* Exercise directions:
Where does the string "computer" occur in the entries below? Copy every line where it does.

* Saved entries:
==*==

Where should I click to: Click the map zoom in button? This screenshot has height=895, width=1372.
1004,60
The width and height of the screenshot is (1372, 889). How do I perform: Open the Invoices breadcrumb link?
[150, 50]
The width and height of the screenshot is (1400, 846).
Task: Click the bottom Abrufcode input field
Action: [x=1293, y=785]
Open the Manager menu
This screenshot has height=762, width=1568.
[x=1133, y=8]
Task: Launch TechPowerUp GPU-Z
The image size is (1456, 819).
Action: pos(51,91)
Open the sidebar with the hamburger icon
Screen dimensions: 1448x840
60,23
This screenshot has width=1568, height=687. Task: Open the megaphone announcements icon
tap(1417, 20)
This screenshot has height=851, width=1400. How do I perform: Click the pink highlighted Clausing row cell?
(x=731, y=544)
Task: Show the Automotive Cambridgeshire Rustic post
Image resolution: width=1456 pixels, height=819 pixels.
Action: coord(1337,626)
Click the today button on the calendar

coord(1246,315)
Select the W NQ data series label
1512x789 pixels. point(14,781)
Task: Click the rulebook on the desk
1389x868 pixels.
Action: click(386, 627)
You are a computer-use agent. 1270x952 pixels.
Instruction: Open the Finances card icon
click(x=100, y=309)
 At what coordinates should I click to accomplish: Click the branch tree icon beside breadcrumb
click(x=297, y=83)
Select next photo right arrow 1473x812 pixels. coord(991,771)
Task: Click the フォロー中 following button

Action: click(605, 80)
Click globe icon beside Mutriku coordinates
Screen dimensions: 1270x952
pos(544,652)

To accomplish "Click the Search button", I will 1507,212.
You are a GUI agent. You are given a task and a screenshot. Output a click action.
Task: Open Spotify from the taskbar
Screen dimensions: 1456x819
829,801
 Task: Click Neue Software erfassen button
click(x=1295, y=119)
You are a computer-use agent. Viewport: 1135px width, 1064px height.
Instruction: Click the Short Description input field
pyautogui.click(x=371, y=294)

==*==

* Problem solution:
You are a computer-use agent. 1270x952 pixels.
You are a computer-use agent. Viewport: 1135px width, 1064px height.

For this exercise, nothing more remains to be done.